Please pull out every line of the records below that contains the string "screenshot", copying each line unchanged.

··· Data for this exercise

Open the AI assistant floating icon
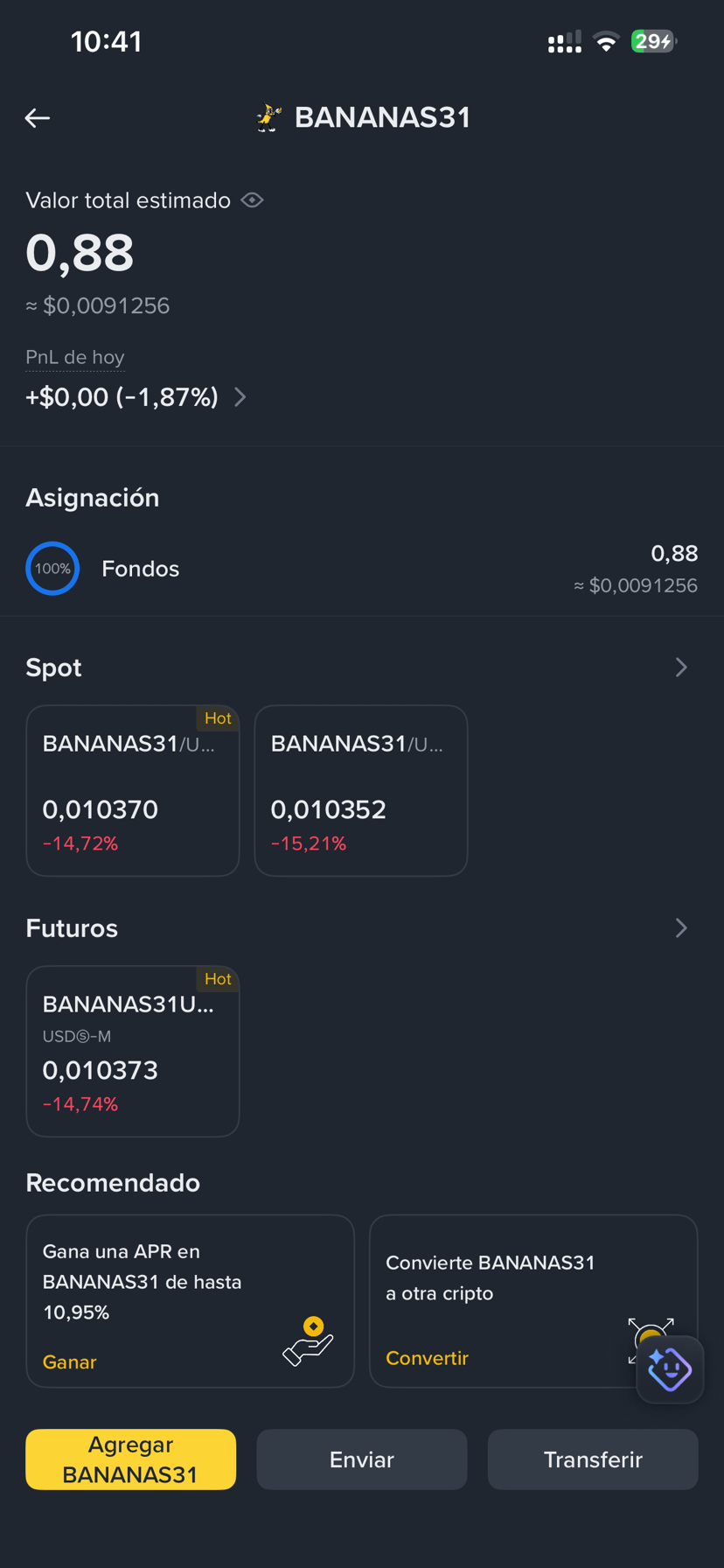 [x=670, y=1369]
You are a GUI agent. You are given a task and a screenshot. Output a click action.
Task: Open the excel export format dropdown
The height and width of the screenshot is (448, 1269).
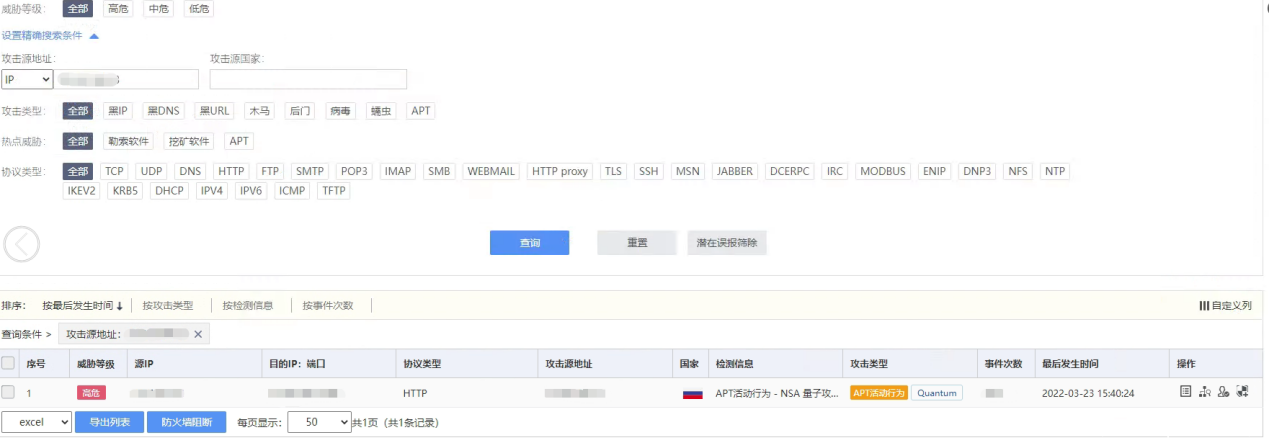click(x=36, y=423)

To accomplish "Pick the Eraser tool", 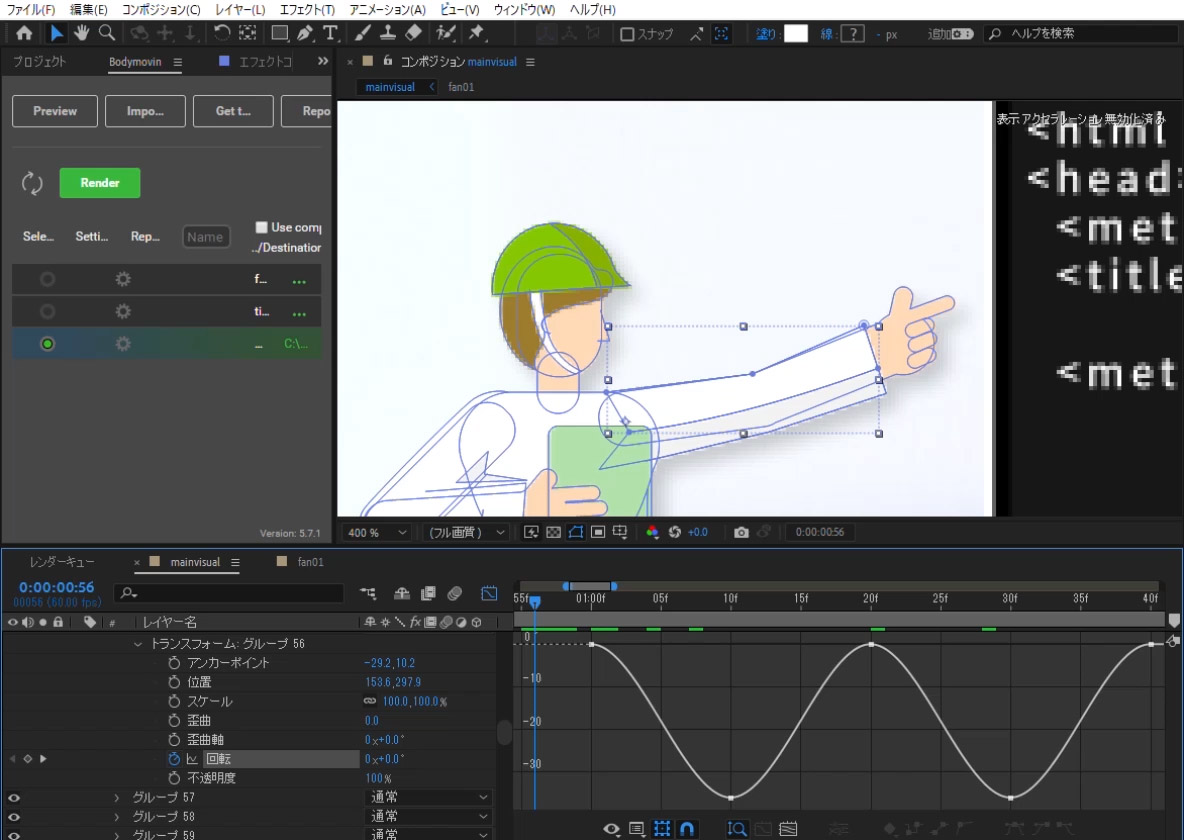I will pos(415,33).
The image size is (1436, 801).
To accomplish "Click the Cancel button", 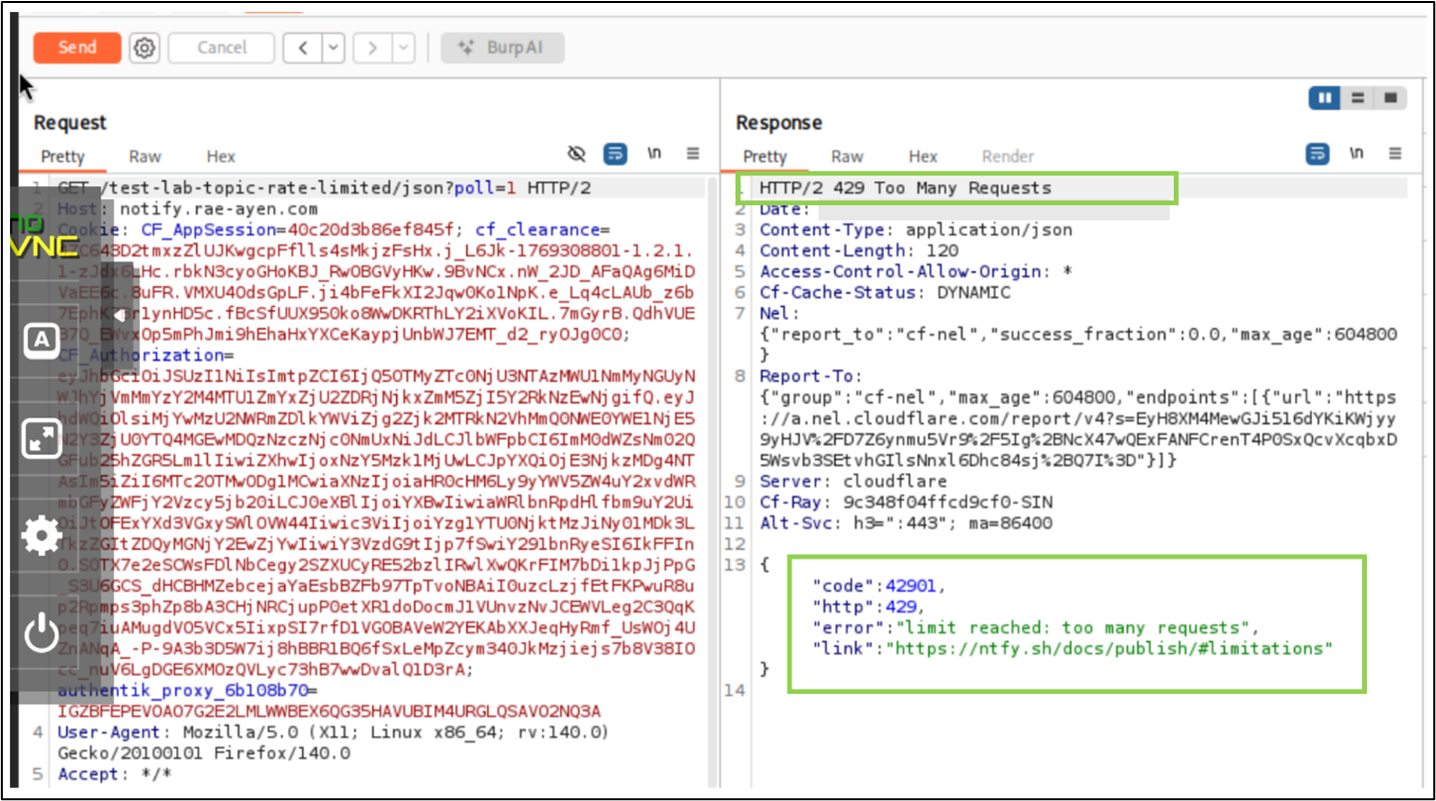I will (x=221, y=47).
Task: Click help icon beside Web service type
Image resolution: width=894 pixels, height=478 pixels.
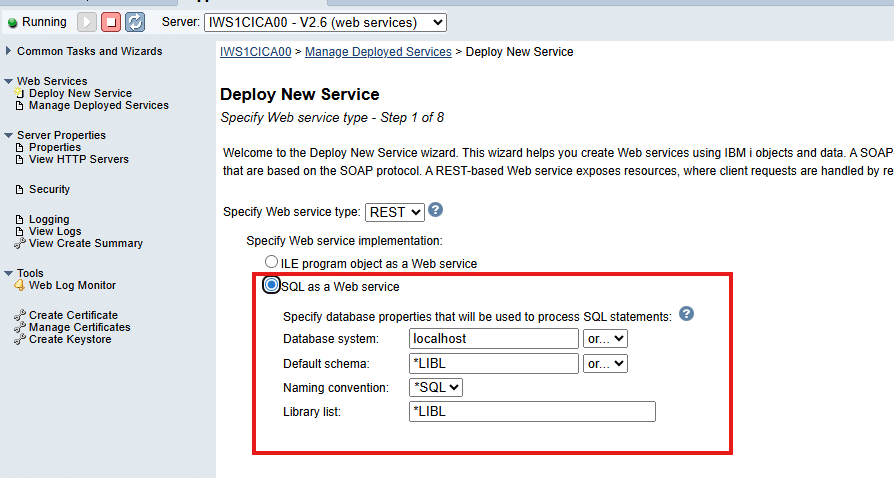Action: click(x=436, y=211)
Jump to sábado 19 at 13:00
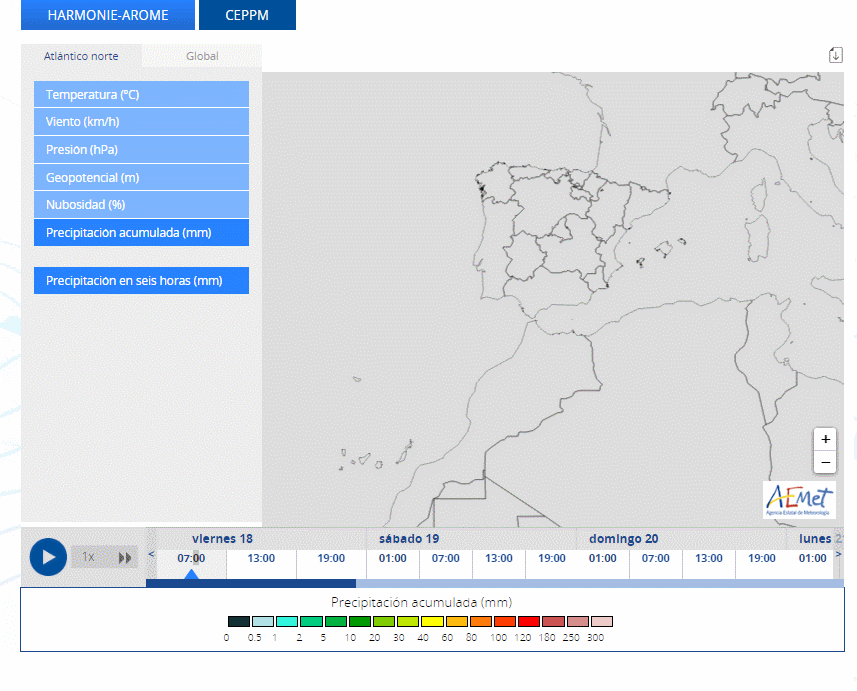Screen dimensions: 857x691 [x=498, y=558]
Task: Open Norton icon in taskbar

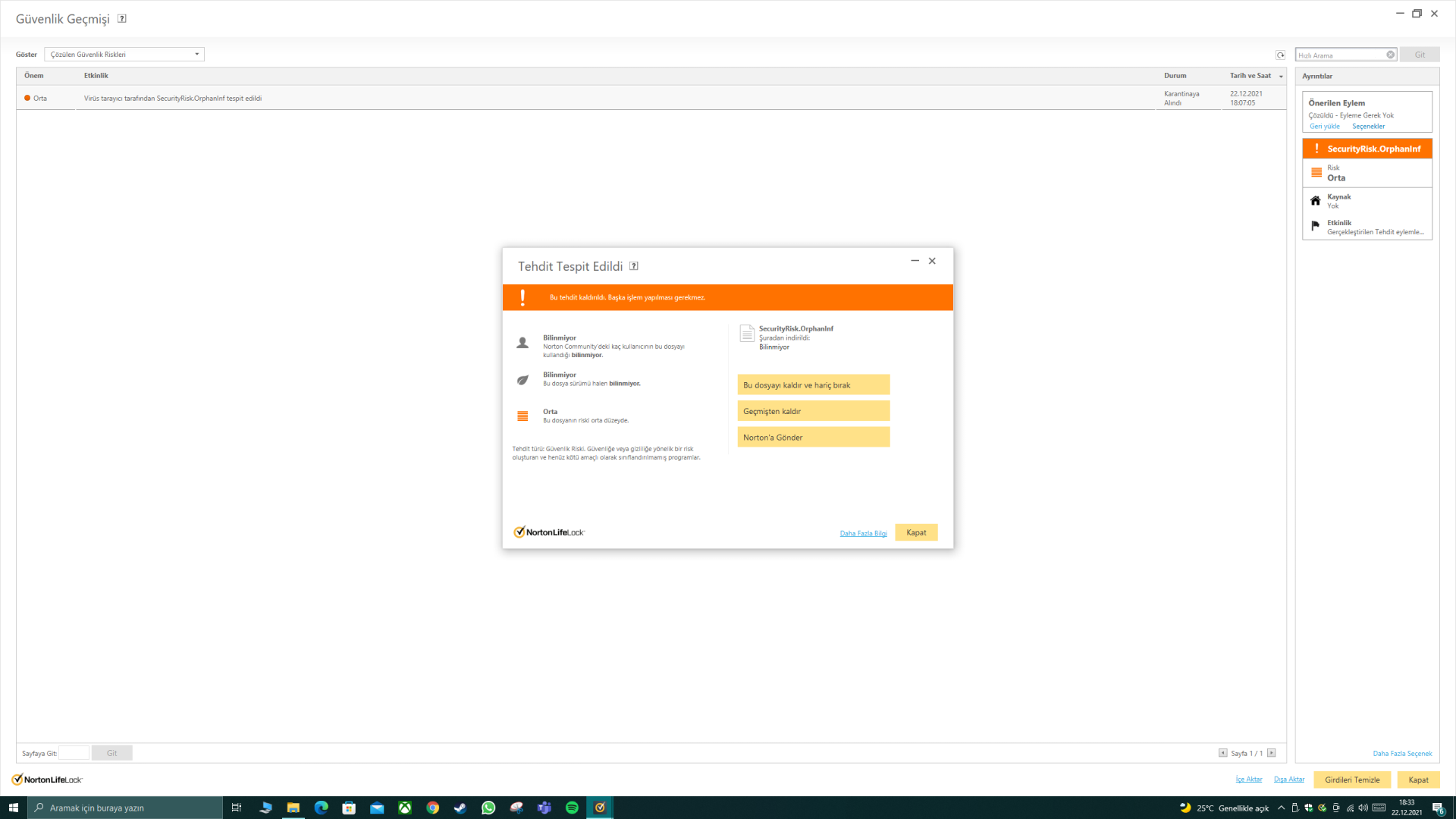Action: tap(600, 808)
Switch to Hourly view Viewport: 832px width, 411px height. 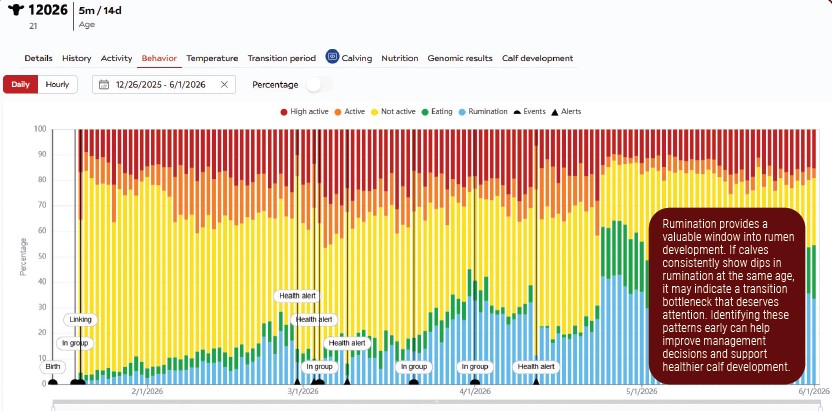57,84
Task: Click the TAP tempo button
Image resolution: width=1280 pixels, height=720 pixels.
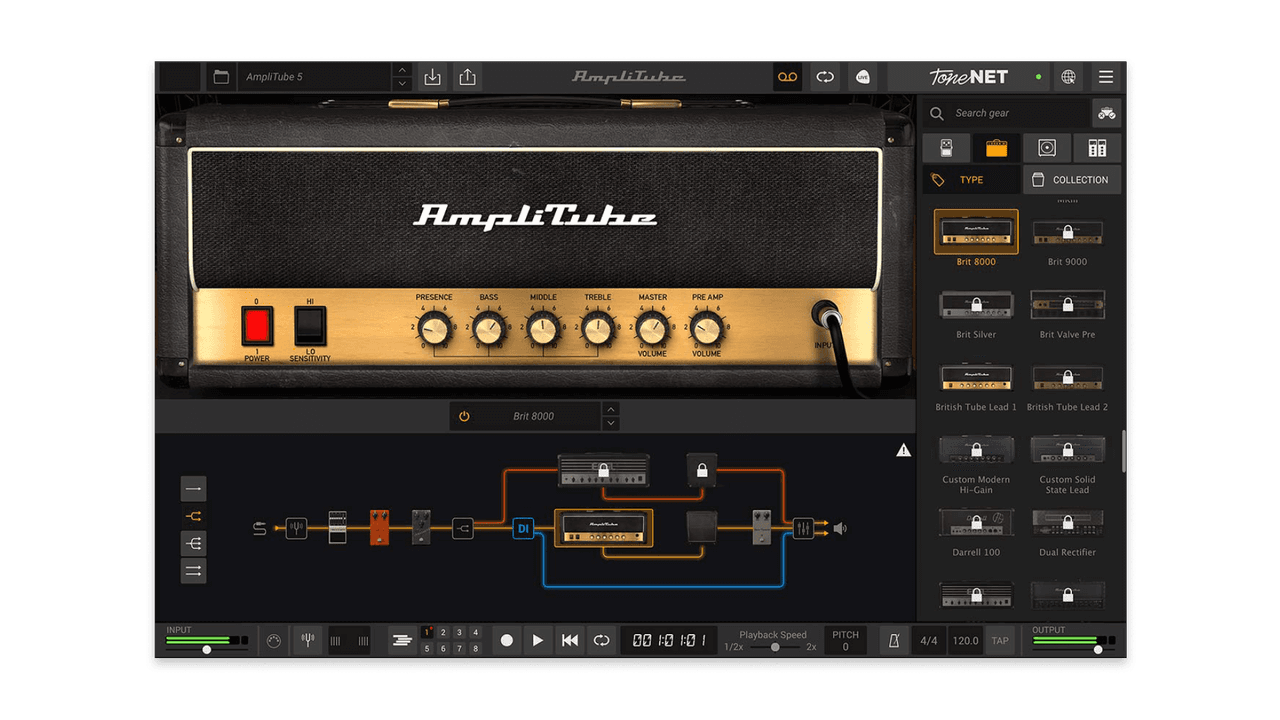Action: tap(1000, 640)
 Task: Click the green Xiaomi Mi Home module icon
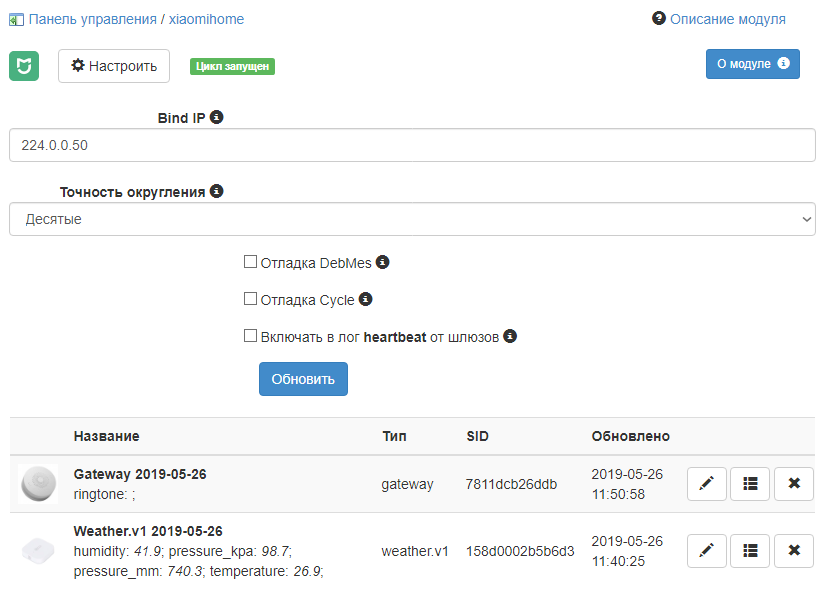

······

**Expected answer**.
You are a GUI agent. You are given a task and a screenshot. Output a click action.
The height and width of the screenshot is (448, 1269).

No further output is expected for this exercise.